→ Your instructions: Every line in the records below between the one holding "Where should I click to: Click the irm" and the one holding "Viewport: 634px width, 398px height.", inclusive, is to be set down exactly; all other lines are to be left out.

→ Records for this exercise:
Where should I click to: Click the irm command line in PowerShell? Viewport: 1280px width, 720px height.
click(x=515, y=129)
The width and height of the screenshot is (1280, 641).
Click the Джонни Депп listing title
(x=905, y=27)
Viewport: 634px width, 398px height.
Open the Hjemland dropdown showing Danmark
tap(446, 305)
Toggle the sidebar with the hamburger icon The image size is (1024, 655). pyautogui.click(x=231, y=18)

...

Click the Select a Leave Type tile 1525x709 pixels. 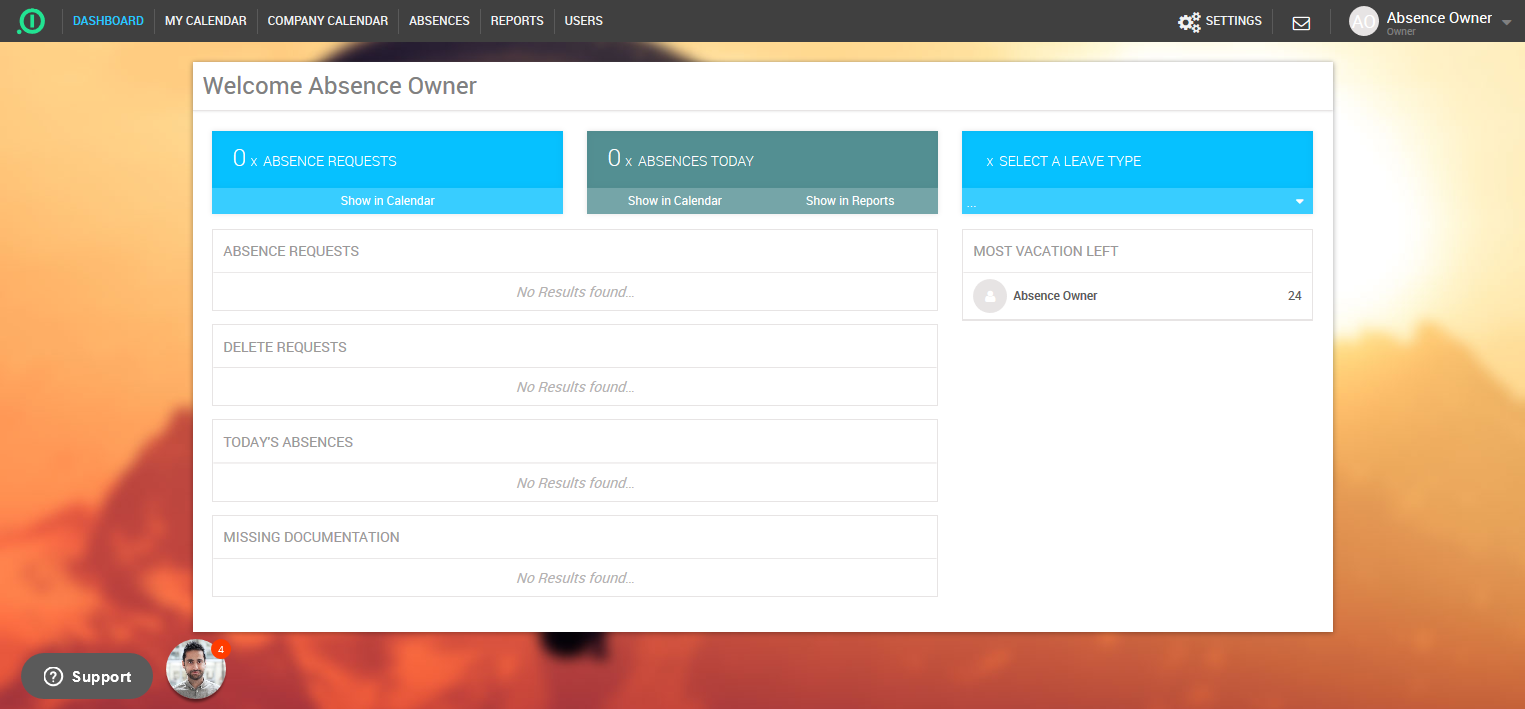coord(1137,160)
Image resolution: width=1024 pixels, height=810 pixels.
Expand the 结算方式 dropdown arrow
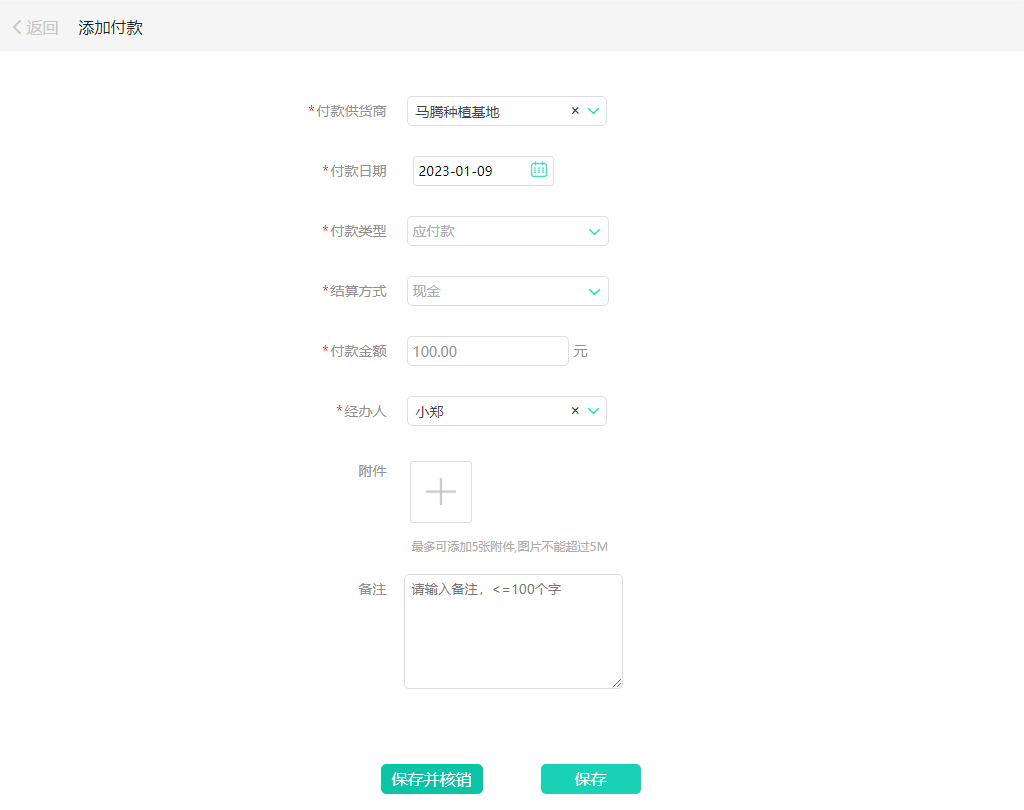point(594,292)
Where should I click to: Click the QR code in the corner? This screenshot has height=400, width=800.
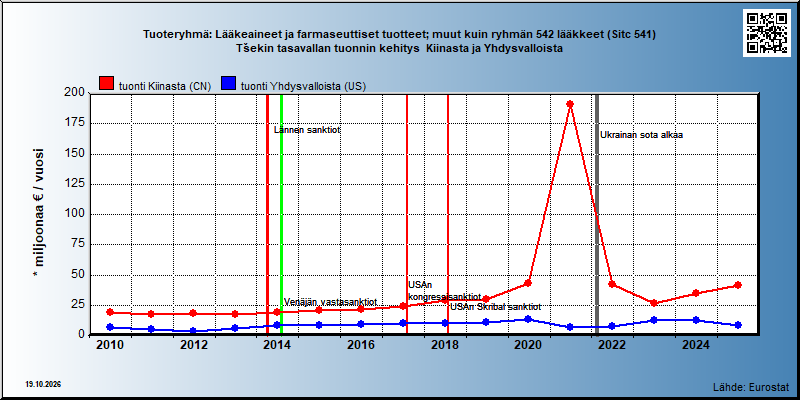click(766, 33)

==

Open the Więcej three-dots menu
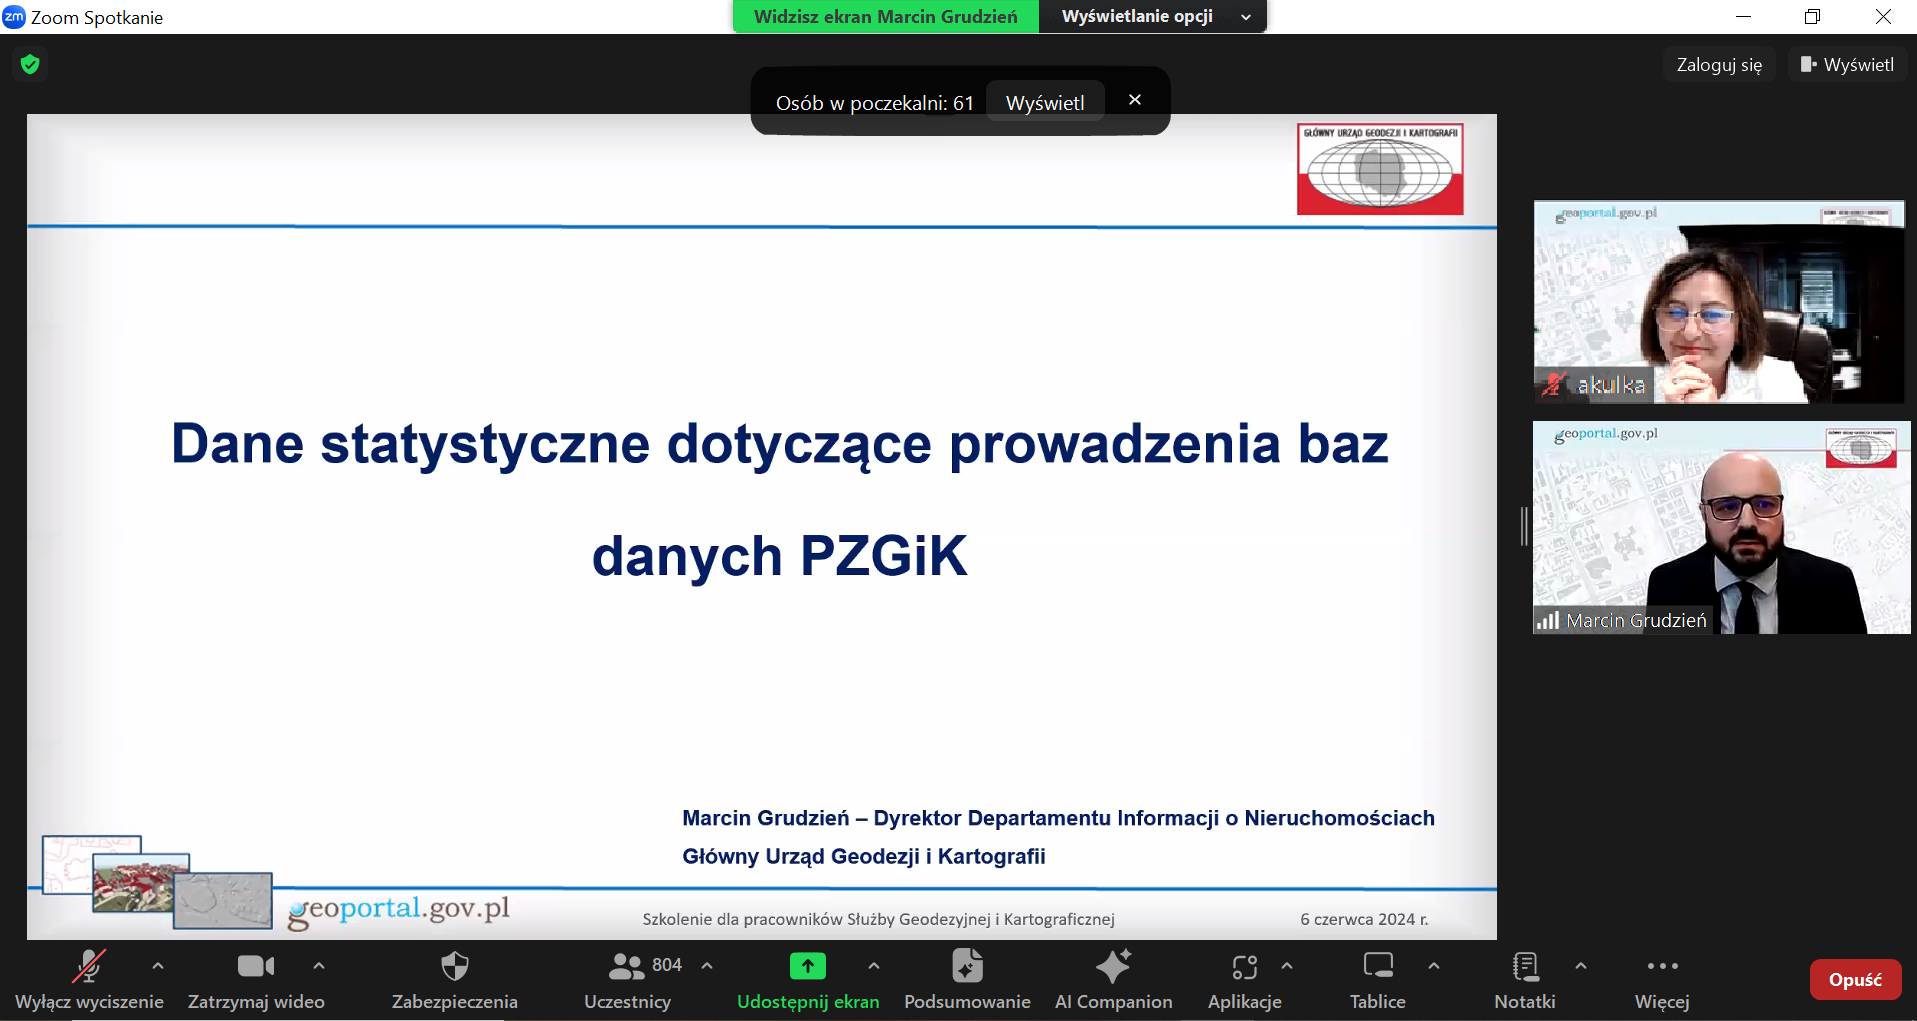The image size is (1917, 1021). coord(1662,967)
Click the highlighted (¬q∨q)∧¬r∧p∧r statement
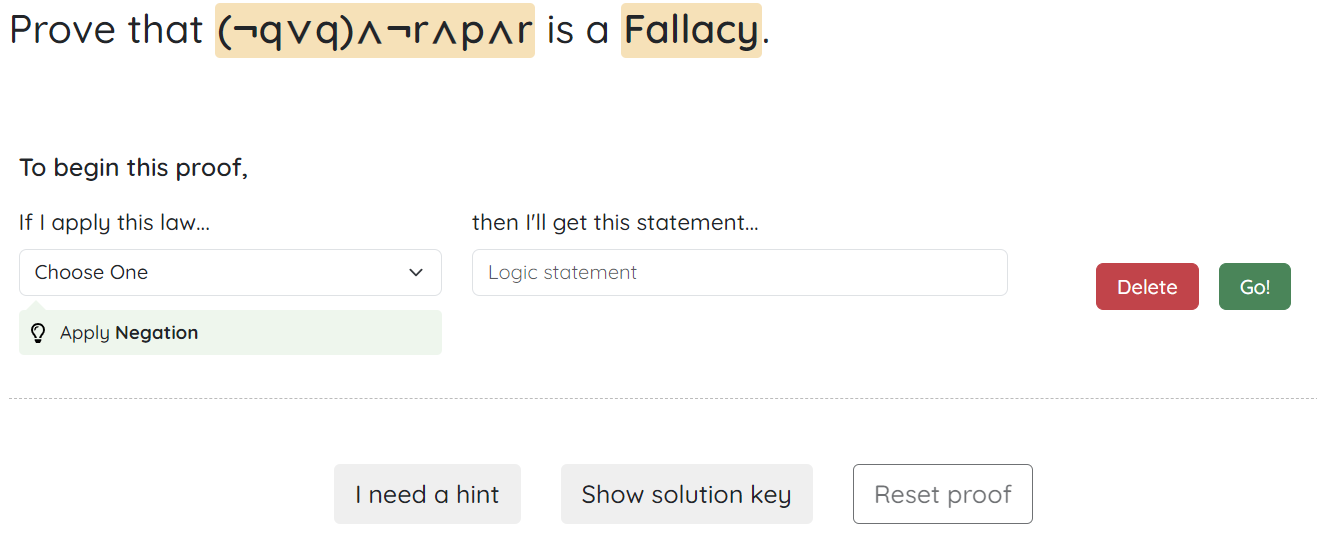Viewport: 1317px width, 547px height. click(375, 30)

→ Response area:
Where should I click to: Click the irm command line in PowerShell? Viewport: 1280px width, 720px height.
click(x=515, y=129)
The width and height of the screenshot is (1280, 641).
Click the Джонни Депп listing title
(x=905, y=27)
Viewport: 634px width, 398px height.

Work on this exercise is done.